In a public car park everyone can park their car. In public schools no one group of persons can claim part of the school as for their race. Public transportation is Barbados is not segregated with the front of the bus for one race and the back for another. In 1955 Rosa Parks refused to give up her seat on a segregated bus that was used for public transportation sparking the Civil Rights Movement. The inhumane system of apartheid which institutionalized racial segregation and discrimination ended in 1991 in South Africa. So why do we have a law on the statute books that institutionalizes where we can go on the beach and sets a portion of the beach aside for private ownership?

Coastal erosion has all but destroyed the beach at the Crane. It is a mere shadow of its former self. The beach that I remember was perhaps three times the size in width of what it now. It means that according to this high tide arrangement the hotel, vendors and nationals compete for an increasingly diminishing resource.

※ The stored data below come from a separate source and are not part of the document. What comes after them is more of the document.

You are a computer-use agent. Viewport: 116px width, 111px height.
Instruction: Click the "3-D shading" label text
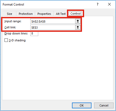pos(17,40)
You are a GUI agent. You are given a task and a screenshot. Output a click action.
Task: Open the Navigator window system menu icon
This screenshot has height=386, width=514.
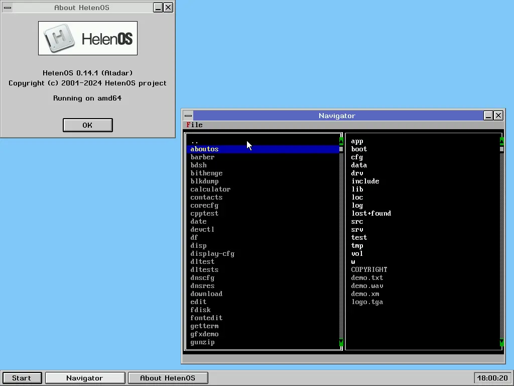pyautogui.click(x=187, y=116)
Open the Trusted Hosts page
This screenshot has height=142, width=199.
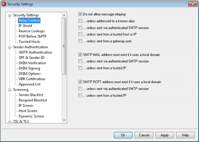[29, 42]

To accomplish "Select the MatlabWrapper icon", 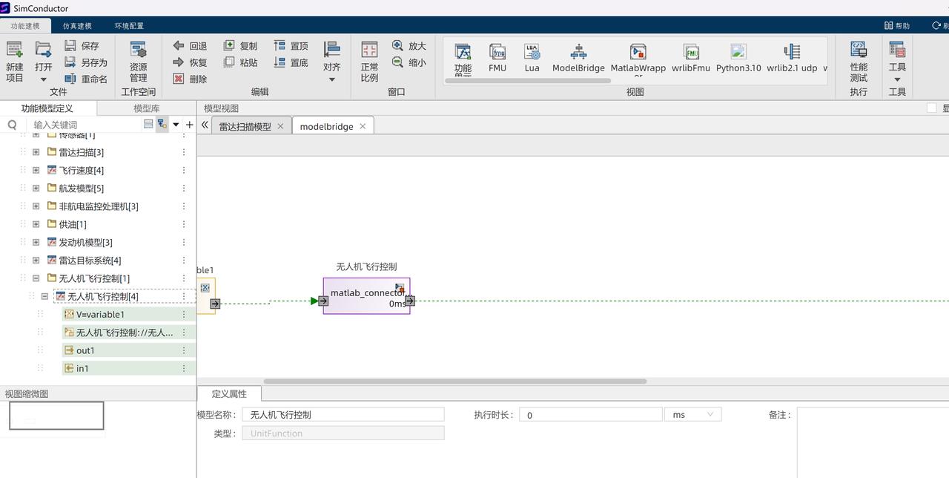I will [x=638, y=52].
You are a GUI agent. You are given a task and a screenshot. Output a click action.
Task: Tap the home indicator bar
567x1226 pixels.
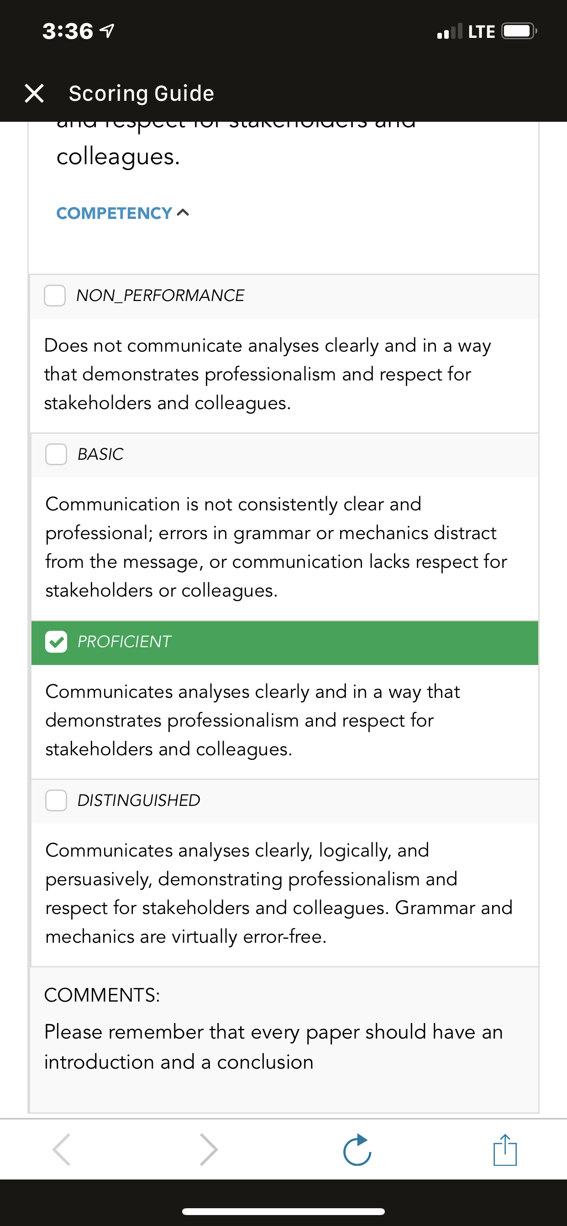(x=284, y=1211)
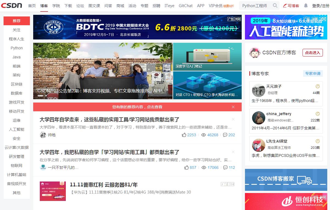
Task: Click the 写博客 button
Action: 291,6
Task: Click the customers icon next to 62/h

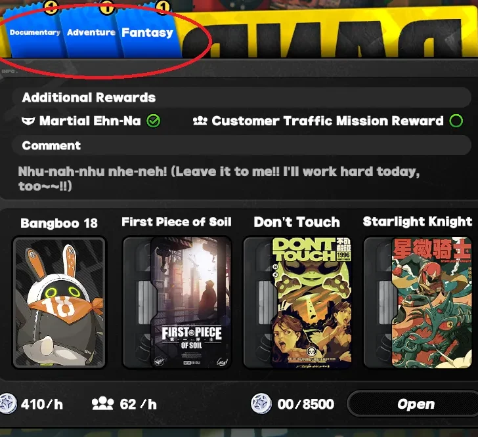Action: 102,403
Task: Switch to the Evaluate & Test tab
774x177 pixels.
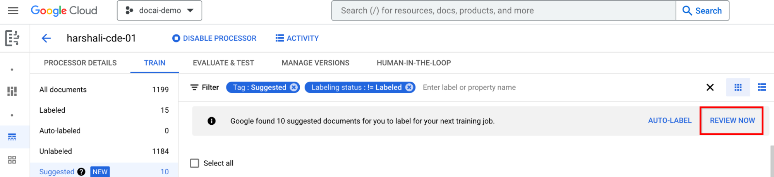Action: click(x=223, y=63)
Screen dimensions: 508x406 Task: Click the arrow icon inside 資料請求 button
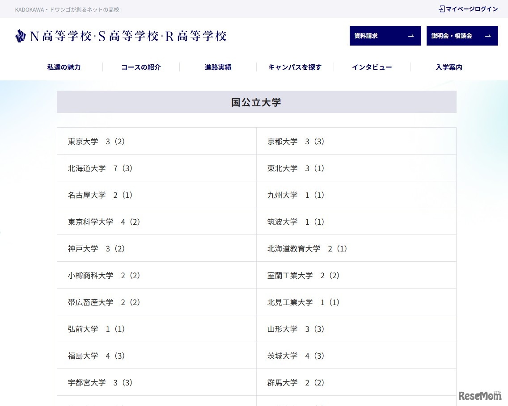point(412,36)
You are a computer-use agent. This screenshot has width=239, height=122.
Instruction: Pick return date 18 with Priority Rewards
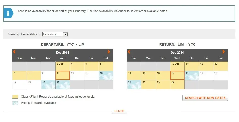(192, 75)
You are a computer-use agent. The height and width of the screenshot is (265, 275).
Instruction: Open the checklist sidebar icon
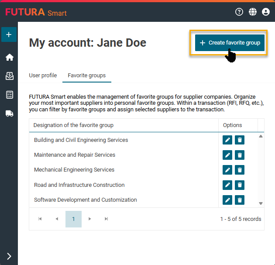coord(9,95)
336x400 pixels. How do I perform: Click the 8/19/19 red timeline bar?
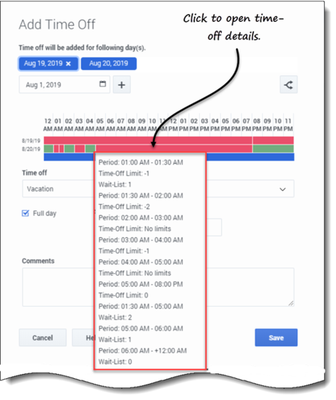point(169,140)
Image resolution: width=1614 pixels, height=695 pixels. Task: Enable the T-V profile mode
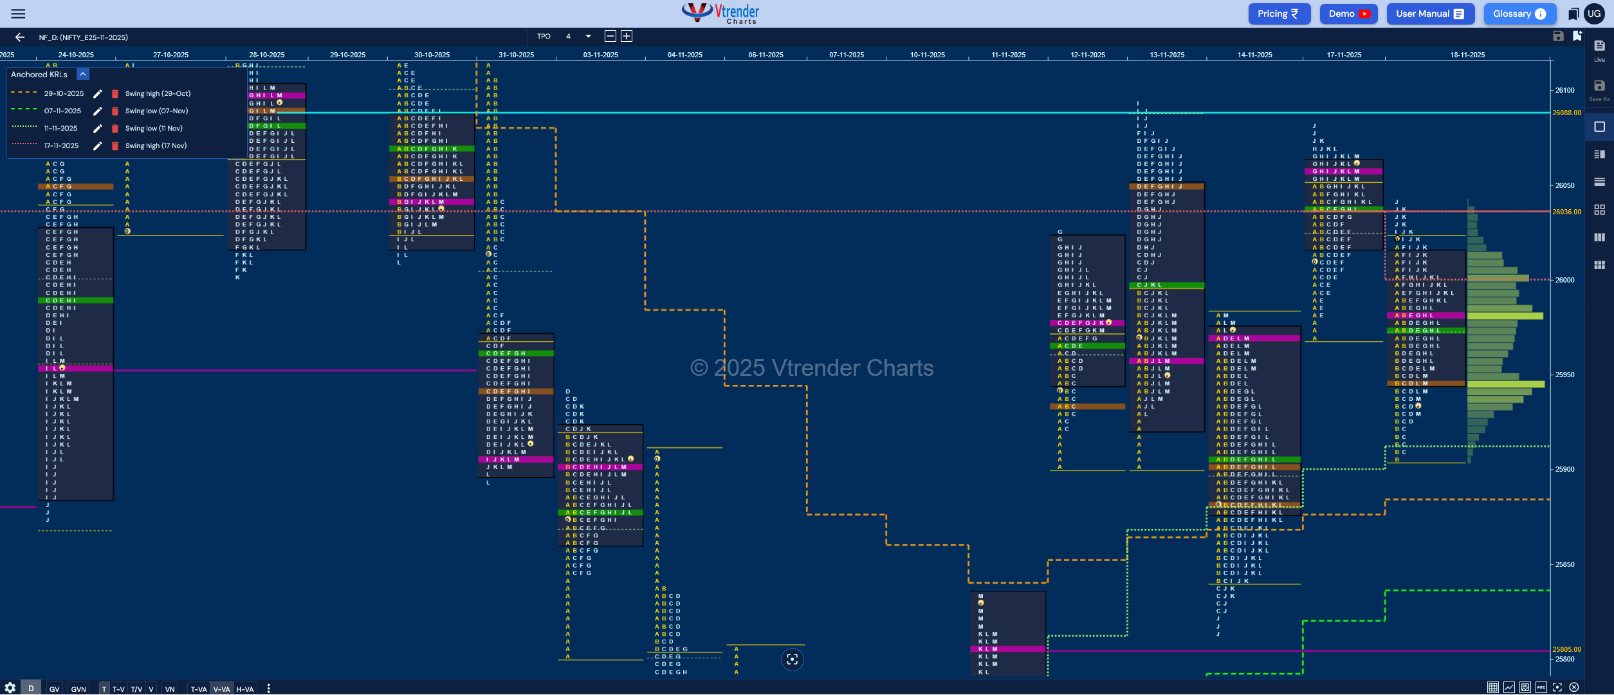(x=118, y=689)
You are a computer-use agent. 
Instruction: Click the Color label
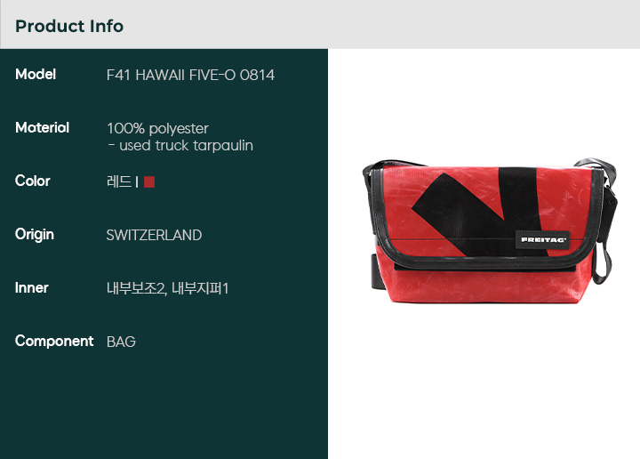point(33,181)
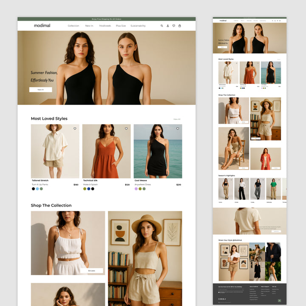306x306 pixels.
Task: Favorite the Cool Weave dress in large preview
Action: [178, 128]
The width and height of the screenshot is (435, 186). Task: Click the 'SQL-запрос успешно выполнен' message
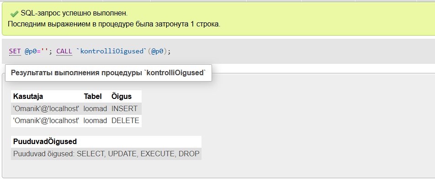74,13
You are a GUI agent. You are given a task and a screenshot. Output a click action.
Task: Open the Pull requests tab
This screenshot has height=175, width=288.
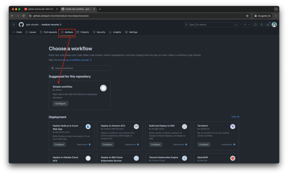(48, 32)
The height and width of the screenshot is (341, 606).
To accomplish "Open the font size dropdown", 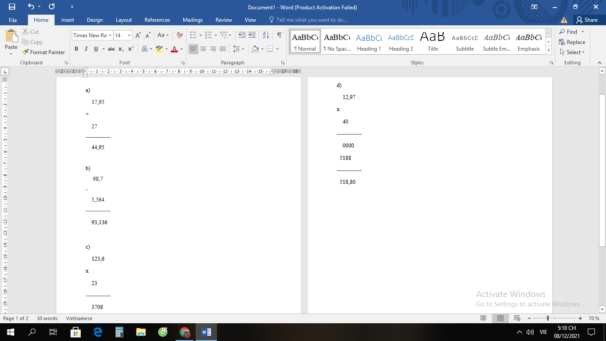I will click(x=129, y=36).
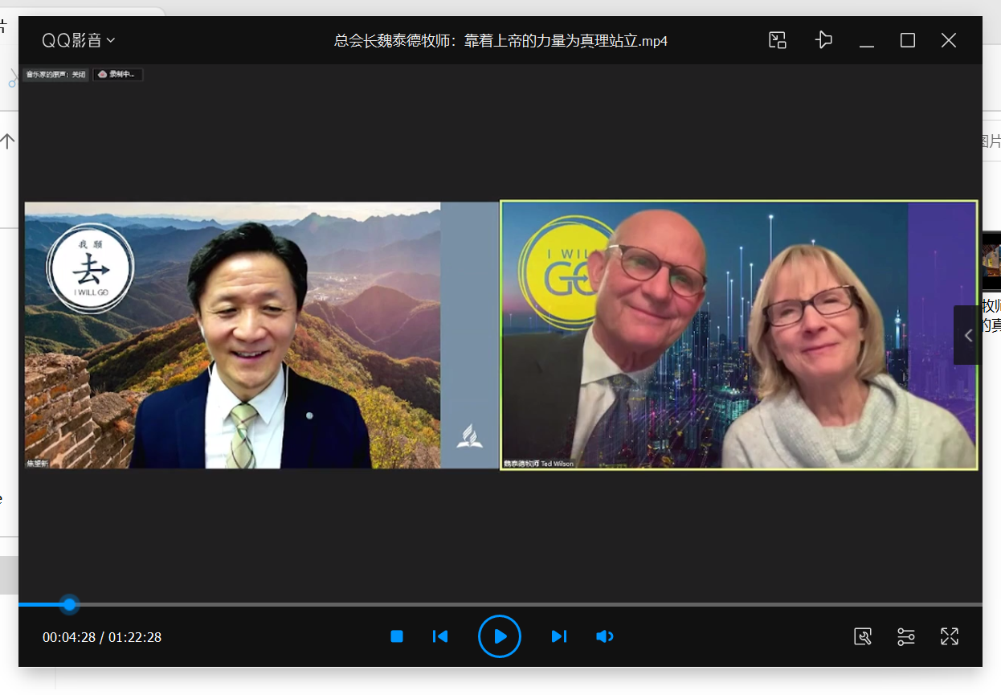This screenshot has height=695, width=1001.
Task: Expand the playlist side panel arrow
Action: pyautogui.click(x=968, y=335)
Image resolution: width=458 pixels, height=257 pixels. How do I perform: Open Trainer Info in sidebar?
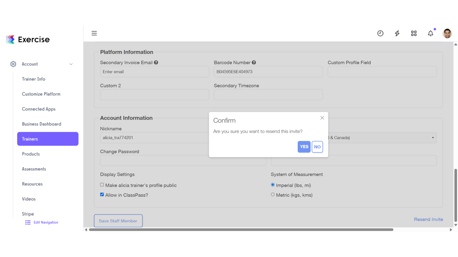(x=34, y=79)
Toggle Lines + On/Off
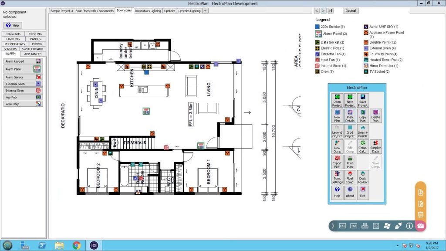The image size is (446, 251). click(362, 131)
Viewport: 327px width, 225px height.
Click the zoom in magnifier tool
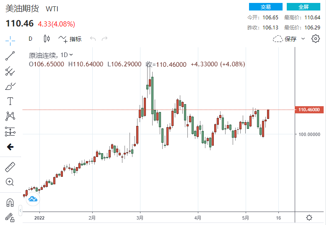[10, 182]
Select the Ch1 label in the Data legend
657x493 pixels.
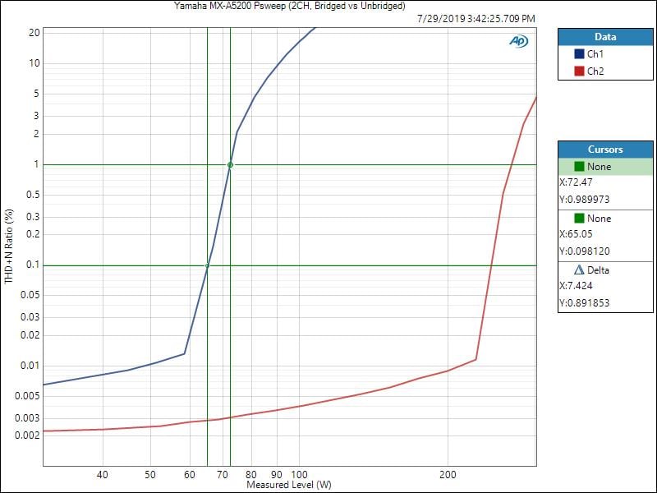point(595,54)
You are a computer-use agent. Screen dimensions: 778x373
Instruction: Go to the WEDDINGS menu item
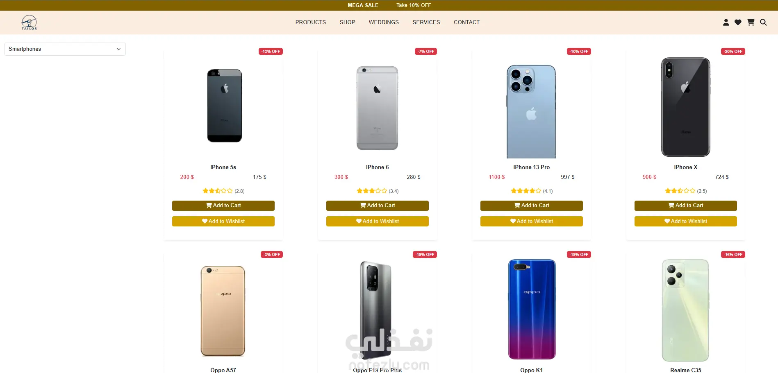[384, 22]
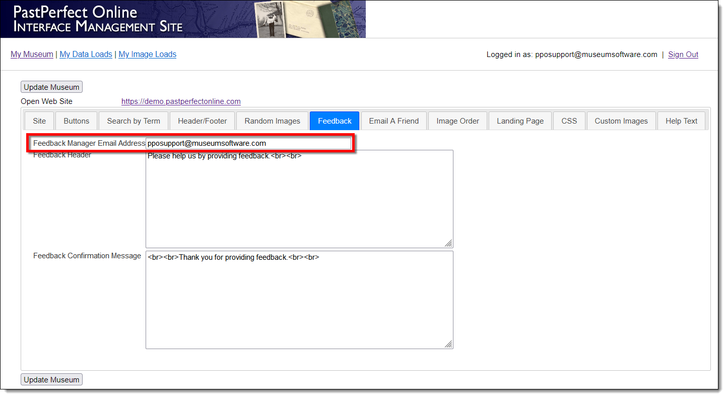Open the Search by Term tab

(134, 121)

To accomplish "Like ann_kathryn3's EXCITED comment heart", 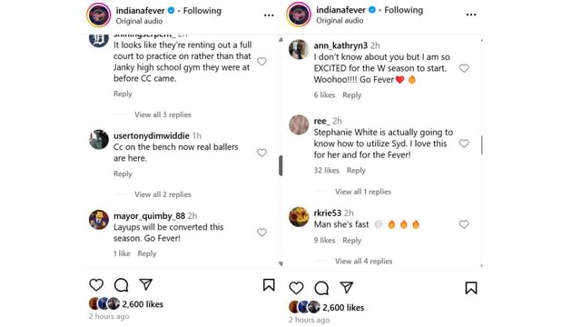I will tap(464, 68).
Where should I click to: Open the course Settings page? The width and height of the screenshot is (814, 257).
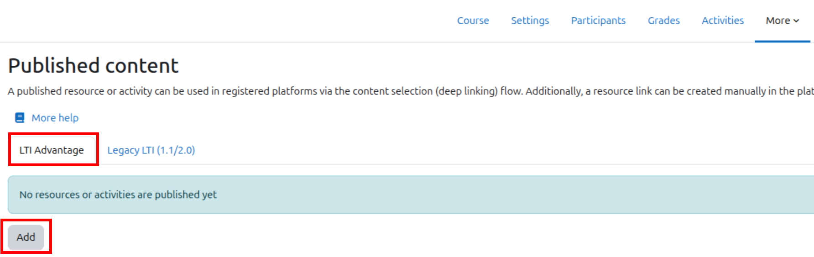[530, 21]
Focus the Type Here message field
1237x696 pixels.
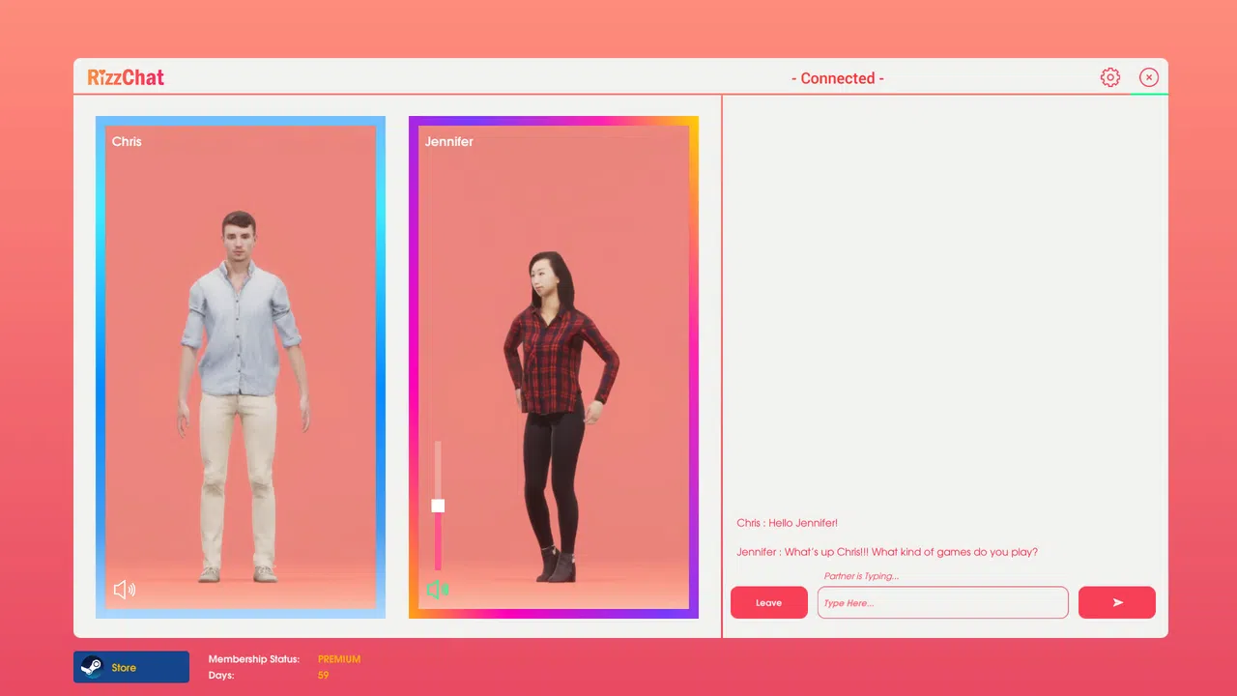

It would be interesting to see the title deed of the Crane Hotel and any other hotel or beach property to see what has been conveyed.

In my opinion, the best solution is to repeal and create a new piece of legislation or amend the legislation removing the reference to the high tide mark because that law is discriminatory against Barbadians and the law should not be in conflict with itself either in principal or practice and; public must mean available to all in entirety.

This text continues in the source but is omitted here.